WORK TO BE COMPLETED:
Your answer should be the lines below from the one with "Where should I click to: Take" to the one with "This screenshot has height=598, width=795.", both included, given again exactly and with nothing added.

Stored data entries:

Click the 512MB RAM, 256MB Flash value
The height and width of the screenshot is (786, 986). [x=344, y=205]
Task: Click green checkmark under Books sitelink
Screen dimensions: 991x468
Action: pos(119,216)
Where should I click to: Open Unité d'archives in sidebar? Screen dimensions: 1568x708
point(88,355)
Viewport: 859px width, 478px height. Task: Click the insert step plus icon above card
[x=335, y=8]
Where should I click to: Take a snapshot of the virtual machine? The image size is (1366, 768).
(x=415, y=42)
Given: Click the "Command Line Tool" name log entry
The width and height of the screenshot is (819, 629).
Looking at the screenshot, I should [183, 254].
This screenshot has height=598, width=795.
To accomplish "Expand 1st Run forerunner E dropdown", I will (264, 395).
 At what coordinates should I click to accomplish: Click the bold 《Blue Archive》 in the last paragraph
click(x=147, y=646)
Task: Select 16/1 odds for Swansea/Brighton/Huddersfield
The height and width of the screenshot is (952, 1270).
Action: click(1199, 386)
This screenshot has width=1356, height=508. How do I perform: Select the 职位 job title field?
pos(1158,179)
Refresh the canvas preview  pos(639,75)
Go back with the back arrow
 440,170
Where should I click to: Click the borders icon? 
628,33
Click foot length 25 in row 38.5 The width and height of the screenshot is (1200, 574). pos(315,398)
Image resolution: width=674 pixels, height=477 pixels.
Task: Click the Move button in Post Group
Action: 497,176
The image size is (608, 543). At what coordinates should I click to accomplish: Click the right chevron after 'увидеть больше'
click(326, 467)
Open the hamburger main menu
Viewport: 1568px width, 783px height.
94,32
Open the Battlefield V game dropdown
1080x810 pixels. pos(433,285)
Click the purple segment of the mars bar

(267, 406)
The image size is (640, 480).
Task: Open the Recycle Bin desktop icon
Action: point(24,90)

FINAL ANSWER:
Where should I click to: Take a snapshot of the virtual machine? The image size is (1366, 768).
(x=415, y=42)
Given: Click the "Command Line Tool" name log entry
The width and height of the screenshot is (819, 629).
Looking at the screenshot, I should [183, 254].
This screenshot has height=598, width=795.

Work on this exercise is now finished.